* **Data excerpts**
▶

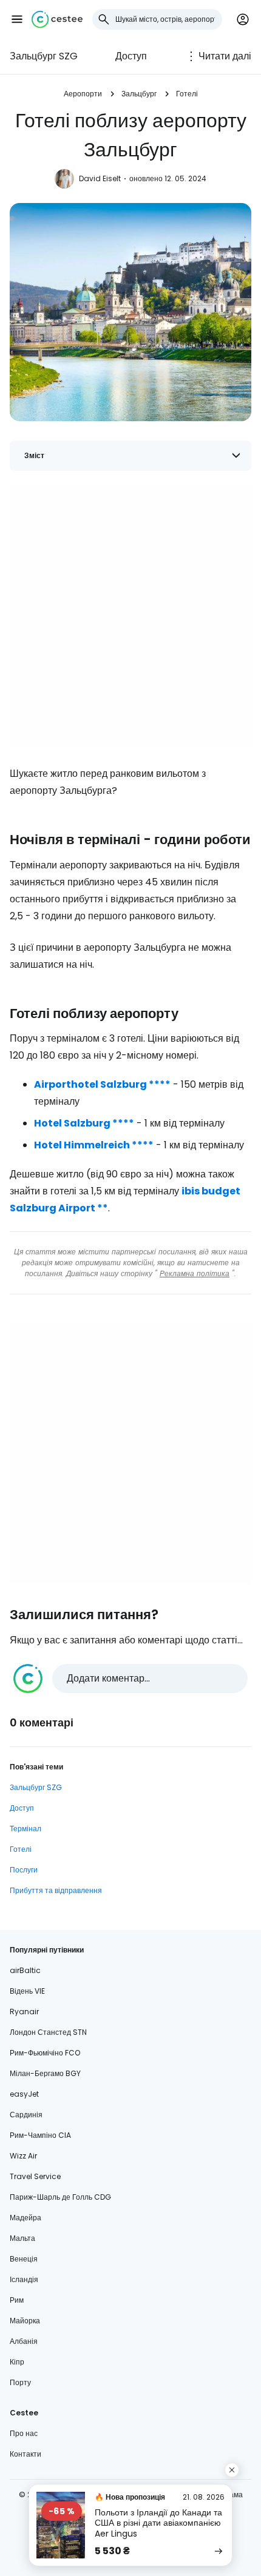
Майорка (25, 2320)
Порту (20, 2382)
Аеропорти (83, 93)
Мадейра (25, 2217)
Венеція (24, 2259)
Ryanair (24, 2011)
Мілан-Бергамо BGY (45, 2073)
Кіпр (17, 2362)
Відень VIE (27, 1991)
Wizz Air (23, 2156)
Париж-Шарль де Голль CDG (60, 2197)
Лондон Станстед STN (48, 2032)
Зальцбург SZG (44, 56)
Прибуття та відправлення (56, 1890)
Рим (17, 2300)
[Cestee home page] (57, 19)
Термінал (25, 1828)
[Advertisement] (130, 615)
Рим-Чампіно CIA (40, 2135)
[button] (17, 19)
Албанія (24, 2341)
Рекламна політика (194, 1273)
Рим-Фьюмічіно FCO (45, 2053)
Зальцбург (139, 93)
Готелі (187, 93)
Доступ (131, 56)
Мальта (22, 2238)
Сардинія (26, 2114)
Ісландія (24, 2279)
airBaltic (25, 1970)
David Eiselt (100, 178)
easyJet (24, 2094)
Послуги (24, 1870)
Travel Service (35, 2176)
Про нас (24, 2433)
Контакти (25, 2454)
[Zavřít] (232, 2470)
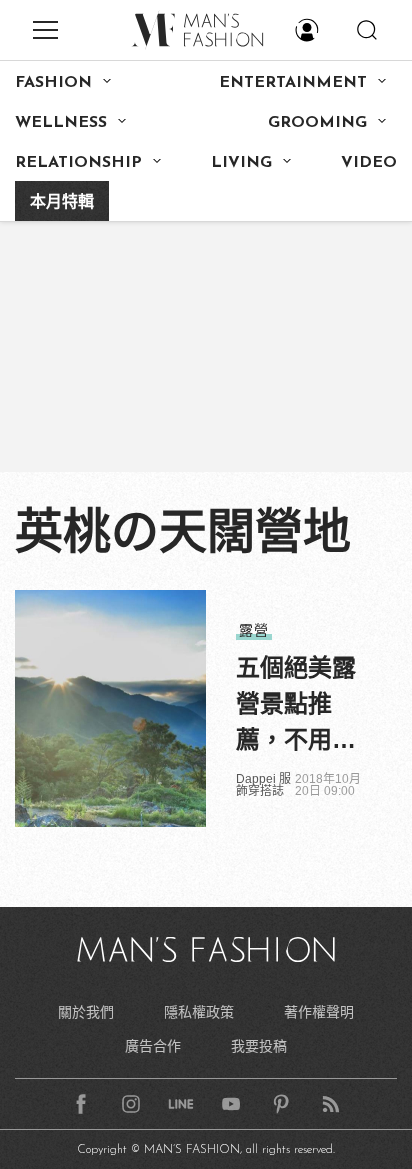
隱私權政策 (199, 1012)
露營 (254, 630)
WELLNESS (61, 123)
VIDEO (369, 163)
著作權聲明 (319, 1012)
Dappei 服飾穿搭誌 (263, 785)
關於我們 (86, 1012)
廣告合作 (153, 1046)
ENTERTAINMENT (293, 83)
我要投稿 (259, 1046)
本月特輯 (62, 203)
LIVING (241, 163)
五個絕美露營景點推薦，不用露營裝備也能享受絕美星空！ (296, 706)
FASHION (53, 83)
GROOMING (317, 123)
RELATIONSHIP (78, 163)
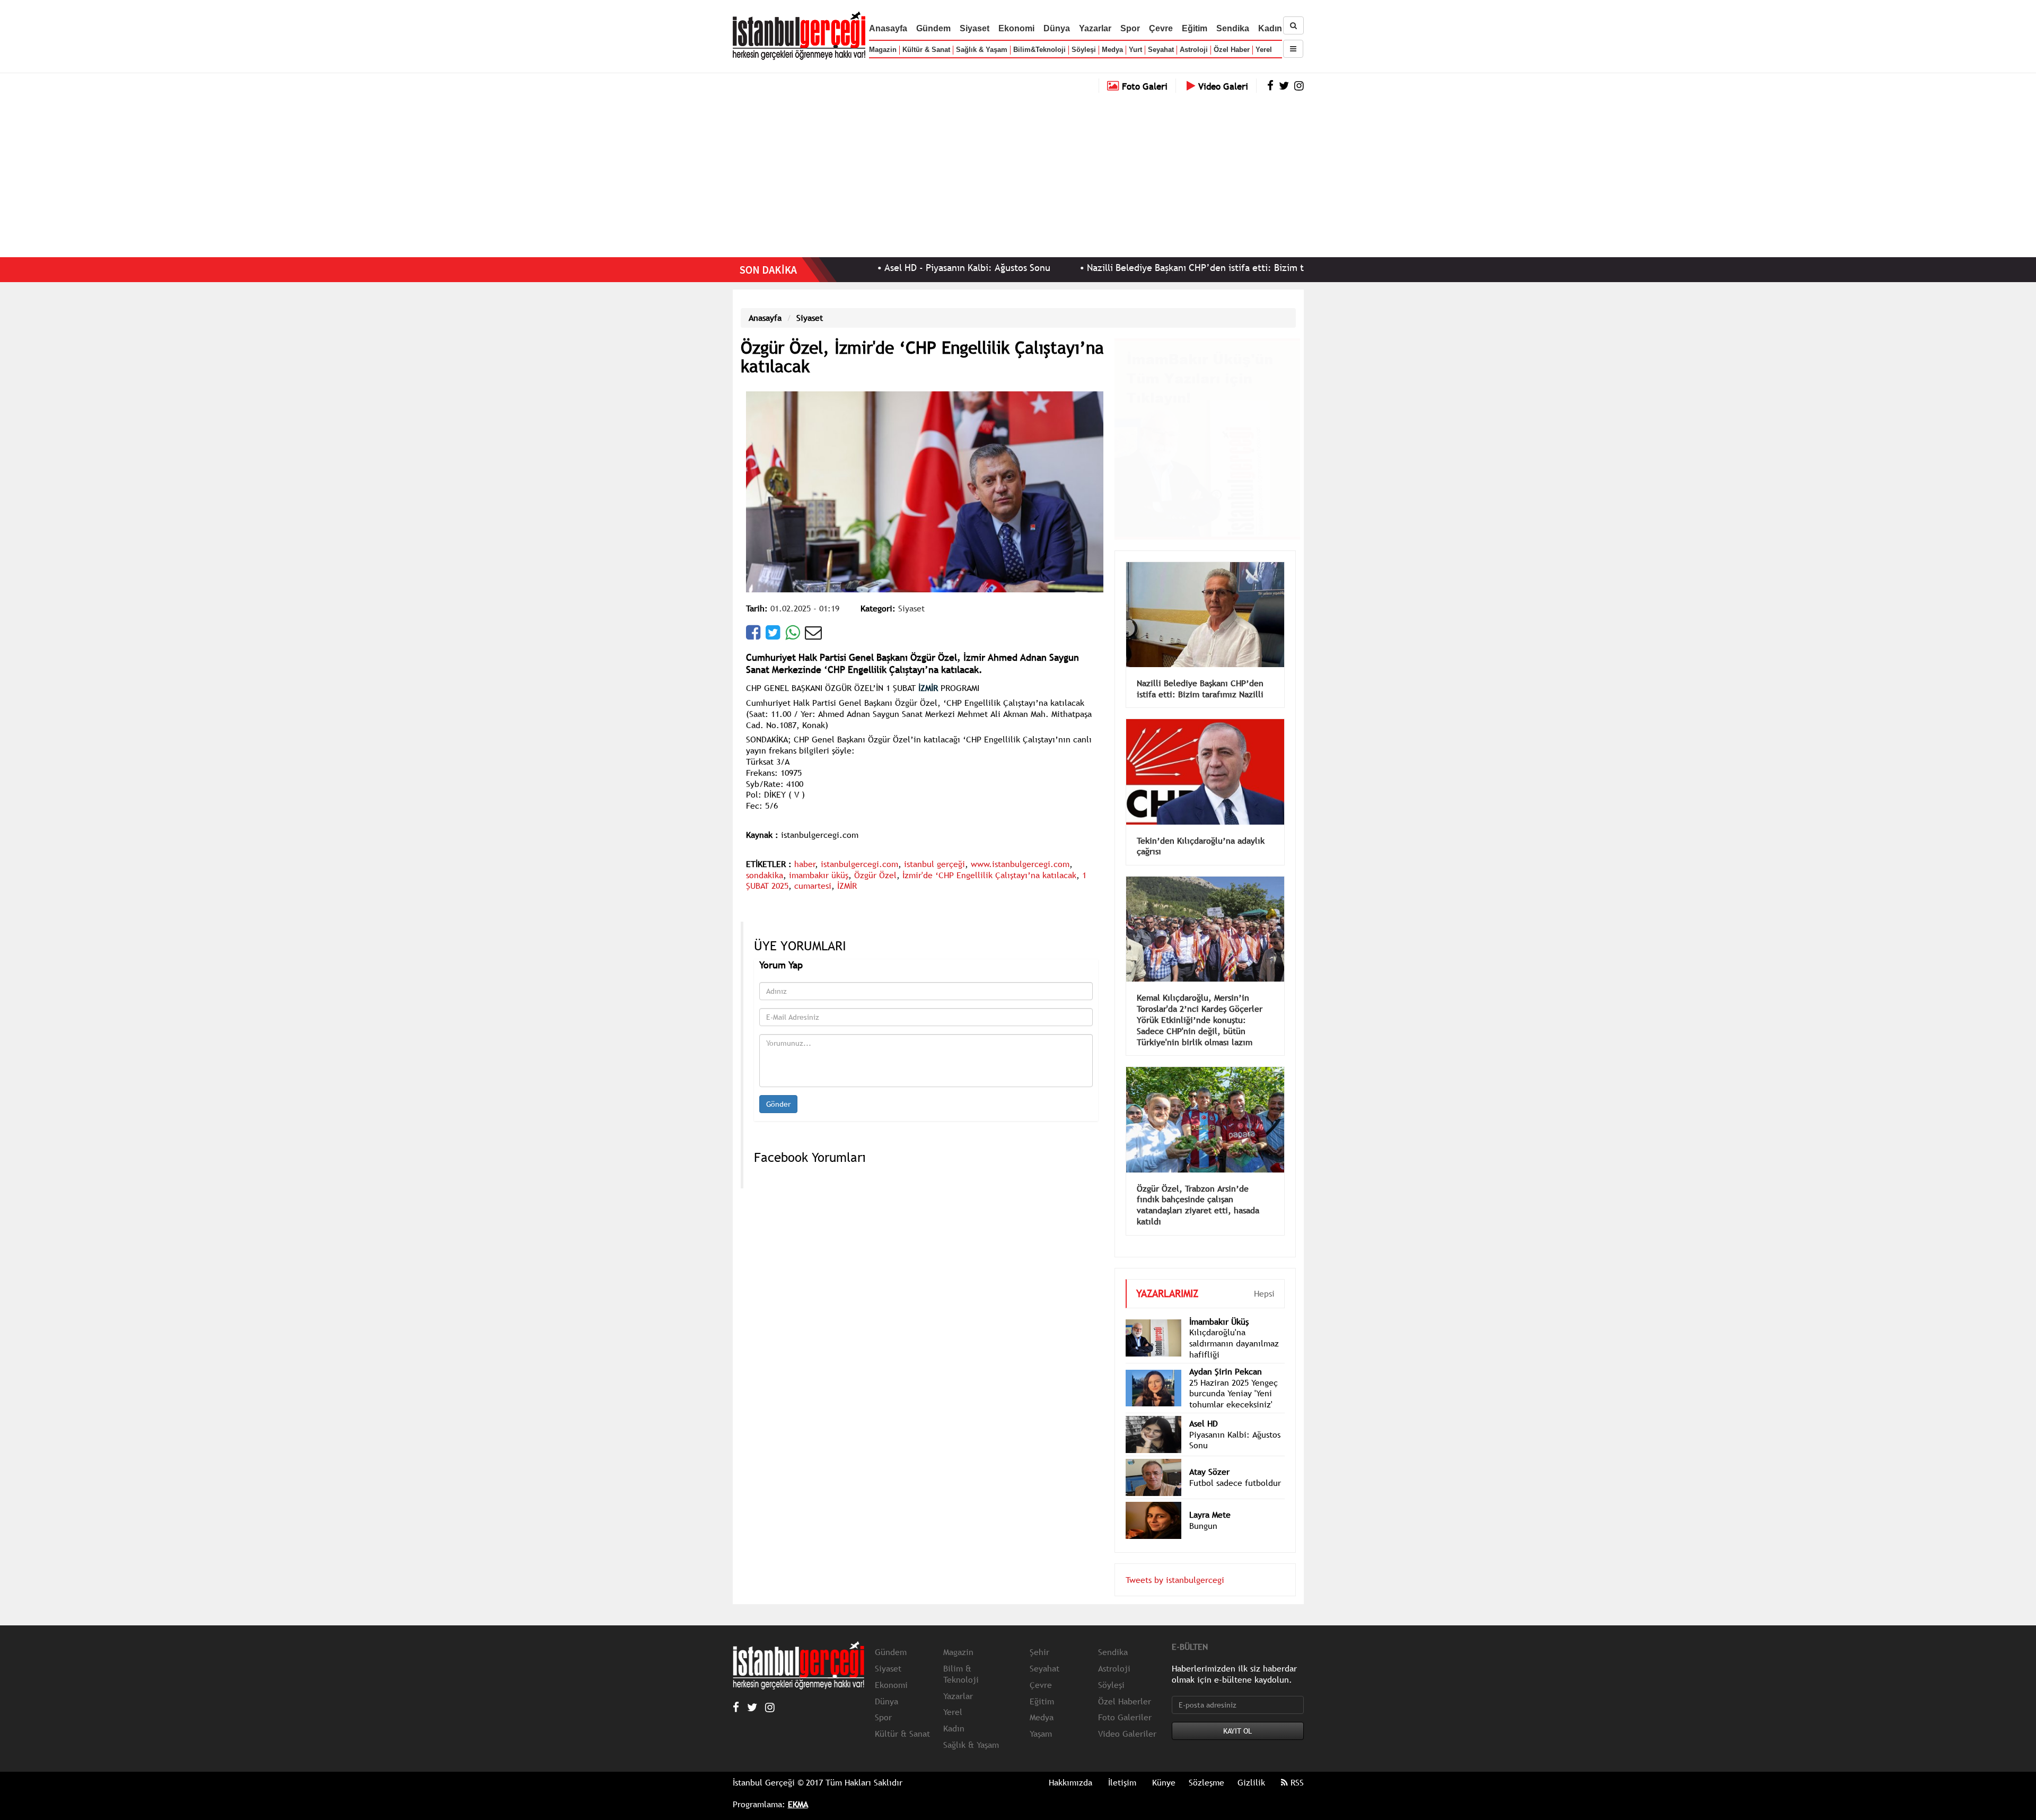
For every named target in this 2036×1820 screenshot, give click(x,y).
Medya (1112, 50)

◀

* **Problem statement**
Pictures are to be left out; the lines from the start of the records above through the line holding "Лондон Станстед STN (48, 2032)" are to be returned exactly.

* **Exercise answer**
Майорка (25, 2320)
Порту (20, 2382)
Аеропорти (83, 93)
Мадейра (25, 2217)
Венеція (24, 2259)
Ryanair (24, 2011)
Мілан-Бергамо BGY (45, 2073)
Кіпр (17, 2362)
Відень VIE (27, 1991)
Wizz Air (23, 2156)
Париж-Шарль де Голль CDG (60, 2197)
Лондон Станстед STN (48, 2032)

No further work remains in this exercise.